start AVAILABLE DATA
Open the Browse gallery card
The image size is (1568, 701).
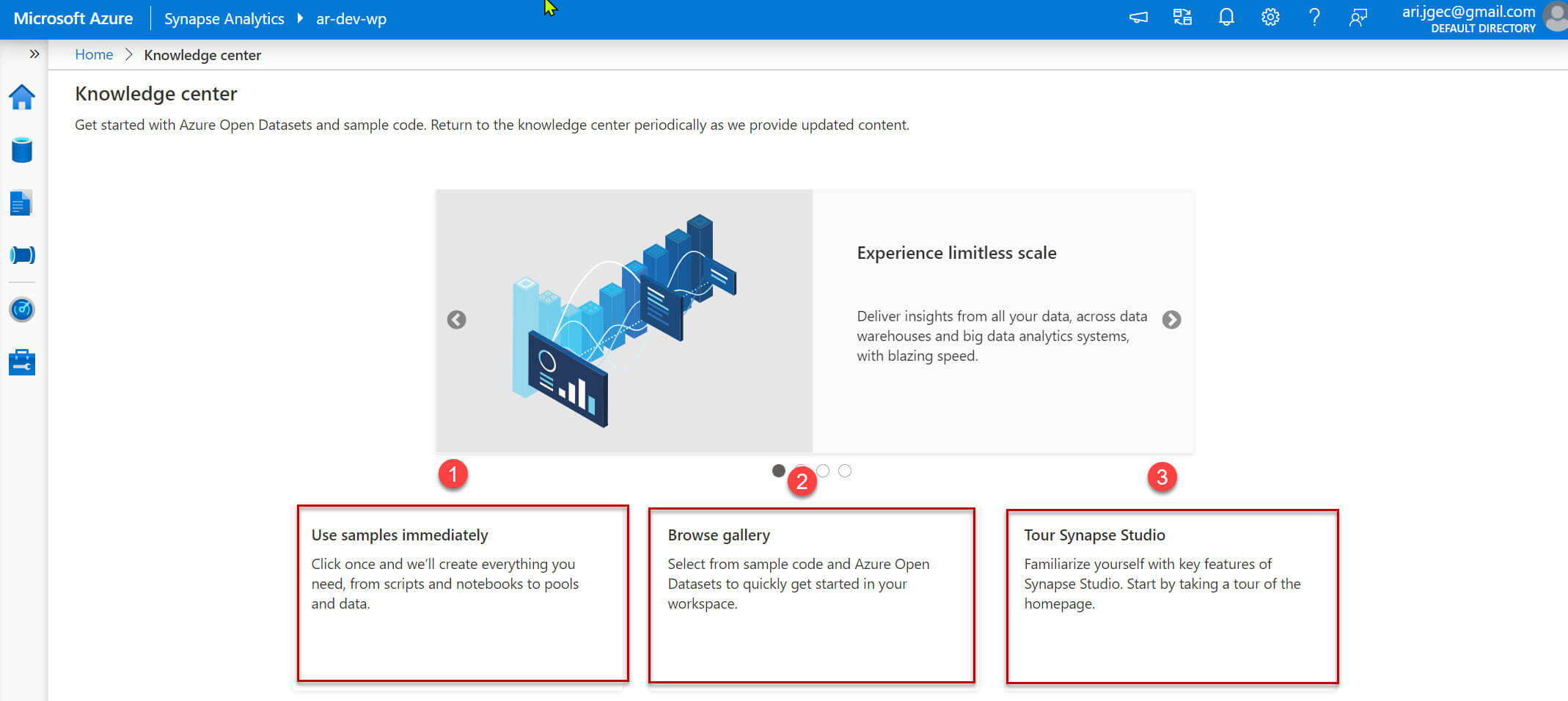(x=811, y=595)
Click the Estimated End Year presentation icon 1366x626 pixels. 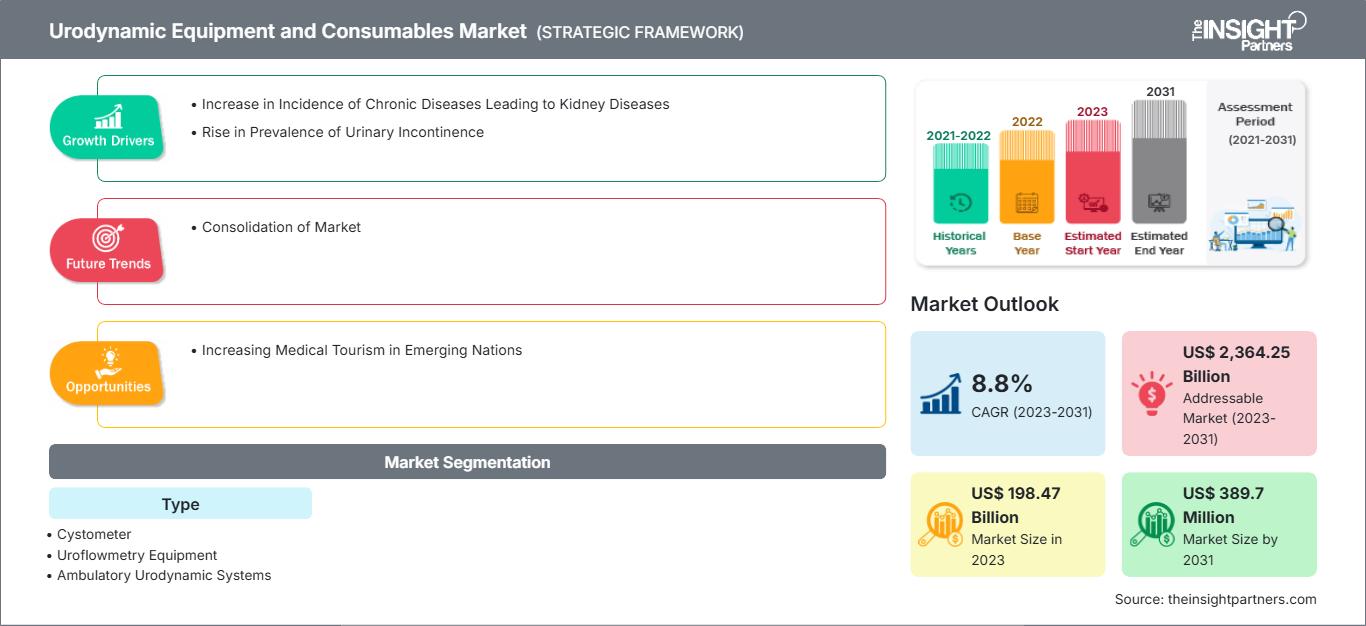point(1160,203)
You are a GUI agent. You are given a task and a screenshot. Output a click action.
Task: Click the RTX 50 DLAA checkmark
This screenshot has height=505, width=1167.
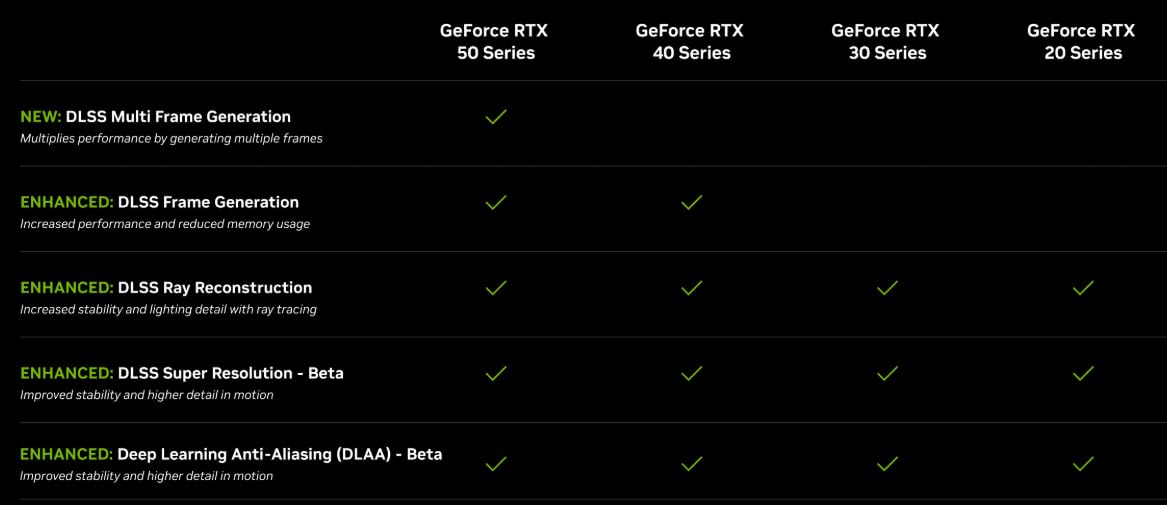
end AVAILABLE DATA
- WRITTEN REQUEST: Reproduce verbatim the lines of the items from the one containing "You are a GUI" through the end of the items, both ends included. Omit the pictures from your answer.

- RIGHT ANSWER:
You are a GUI agent. You are given a task and a screenshot. Output a click action.
Task: Click the RTX 50 DLAA checkmark
This screenshot has height=505, width=1167.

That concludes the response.